Saved entries:
---*---

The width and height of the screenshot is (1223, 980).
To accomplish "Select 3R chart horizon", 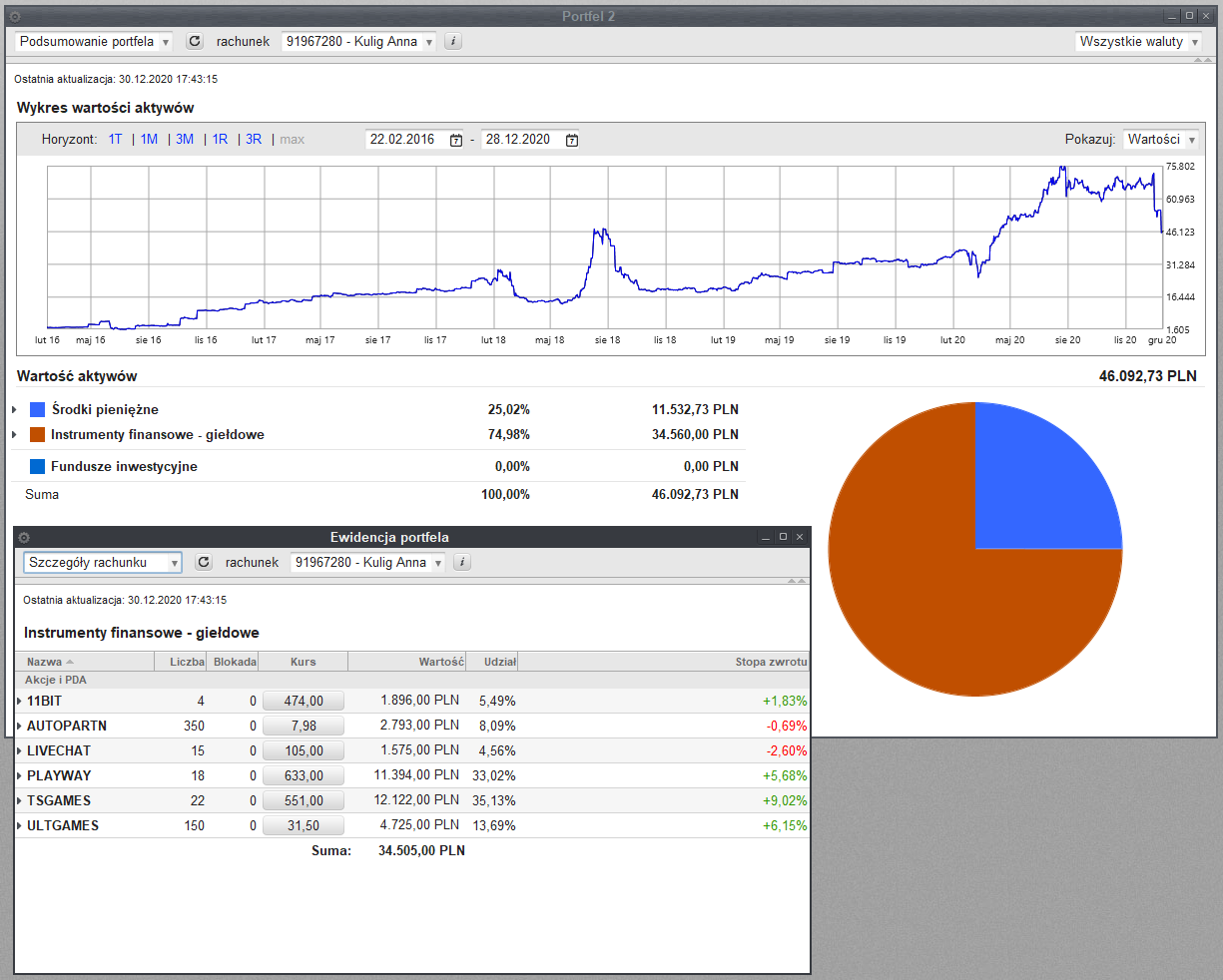I will click(254, 139).
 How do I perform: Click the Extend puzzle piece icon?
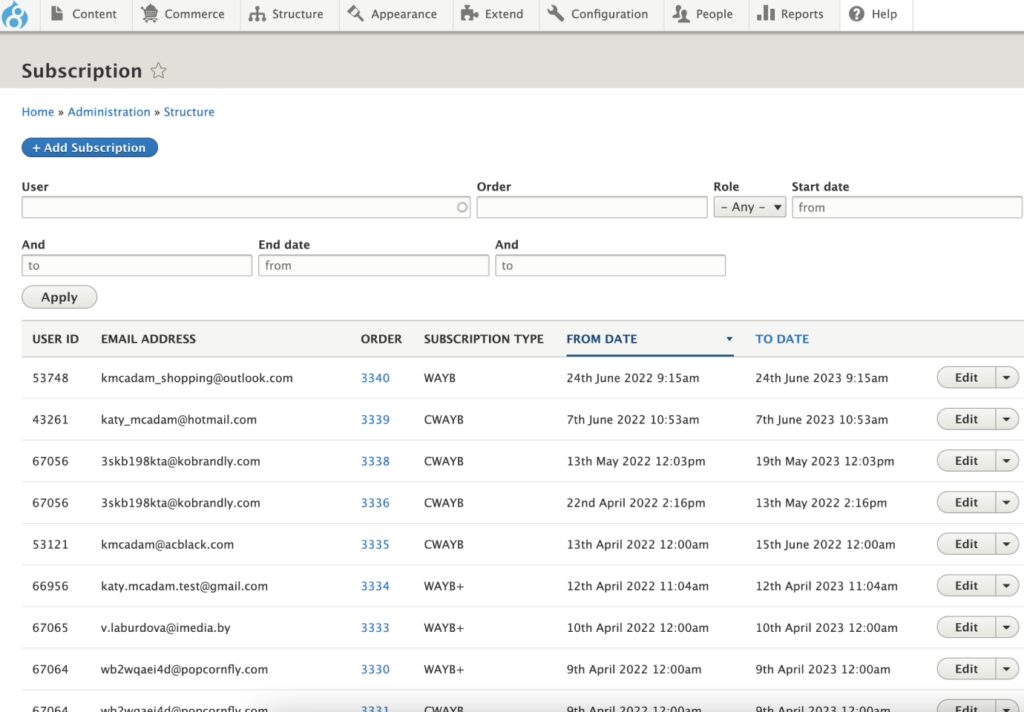[470, 14]
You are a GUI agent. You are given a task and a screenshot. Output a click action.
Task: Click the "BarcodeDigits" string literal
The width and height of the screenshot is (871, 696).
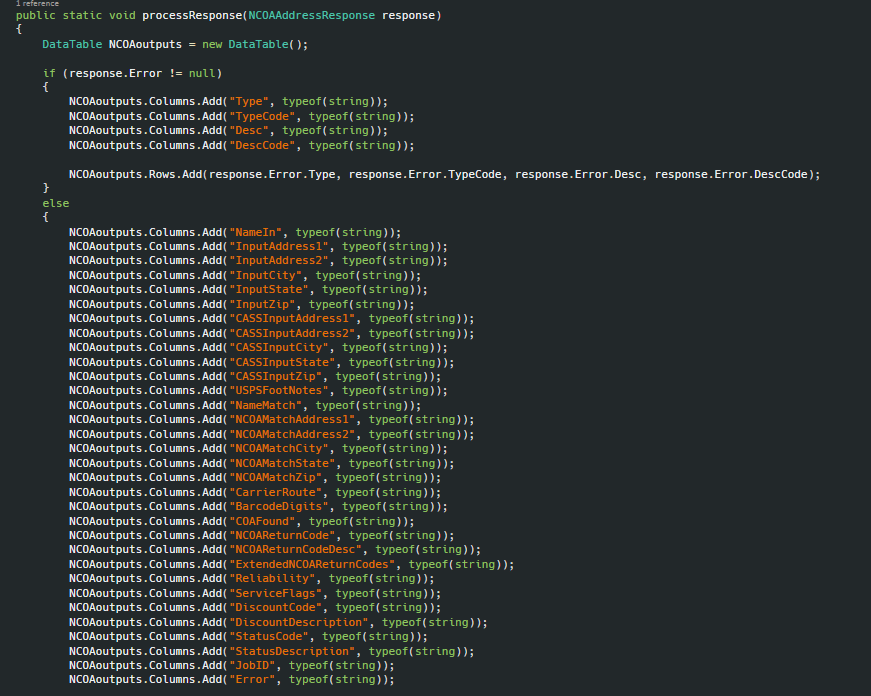point(279,507)
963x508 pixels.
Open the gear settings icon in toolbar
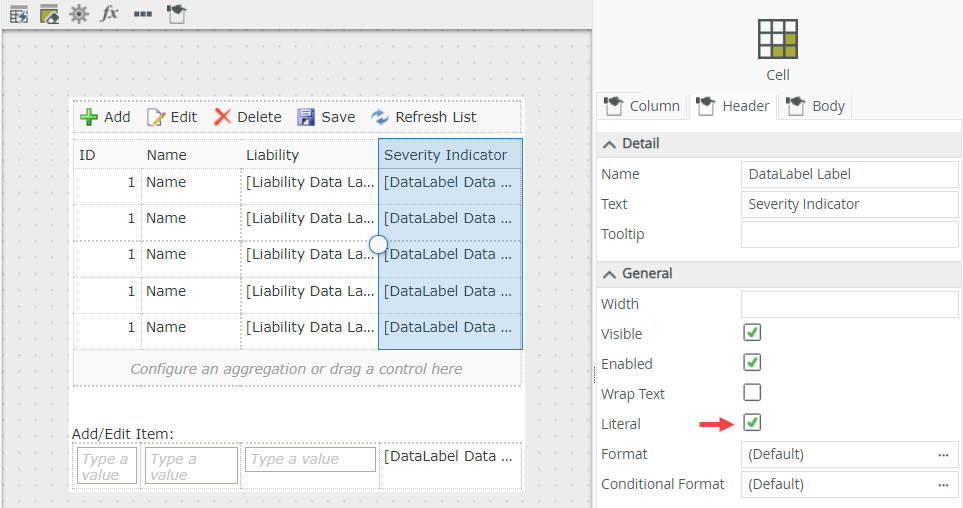pyautogui.click(x=79, y=14)
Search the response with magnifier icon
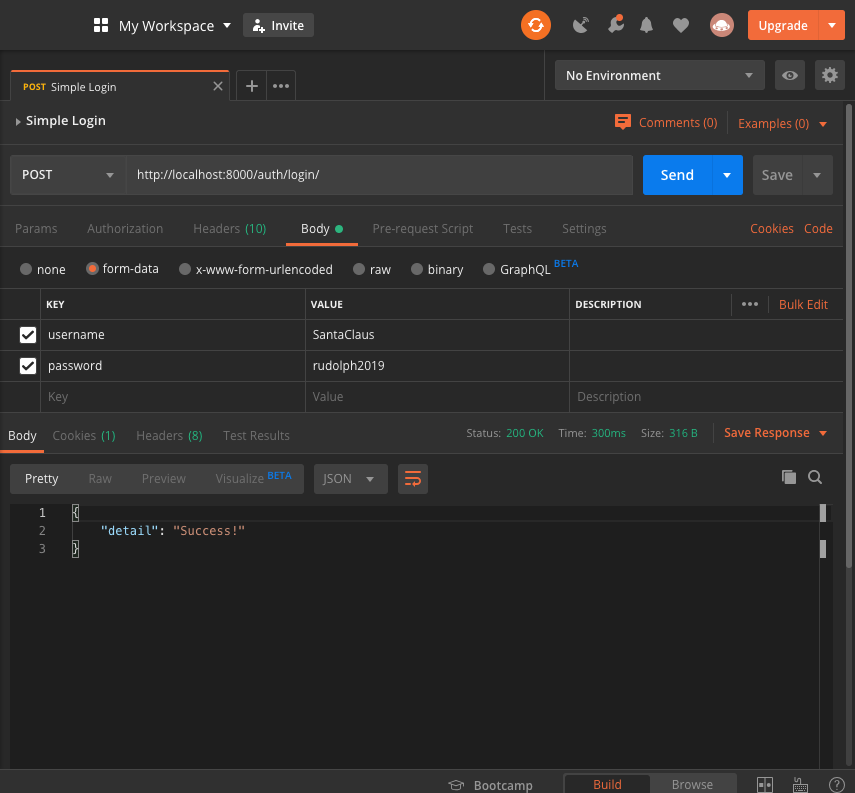This screenshot has width=855, height=793. click(814, 477)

---*---

Take the lines from the one holding "You are a GUI" through the final line of the records above and output them exactly, both ends included, excluding pictures.

Answer section>
You are a GUI agent. You are given a task and a screenshot. Output a click action.
Task: Click the "BarcodeDigits" string literal
The width and height of the screenshot is (871, 696).
point(279,507)
963x508 pixels.
Open the gear settings icon in toolbar
pyautogui.click(x=79, y=14)
Search the response with magnifier icon
This screenshot has width=855, height=793. click(814, 477)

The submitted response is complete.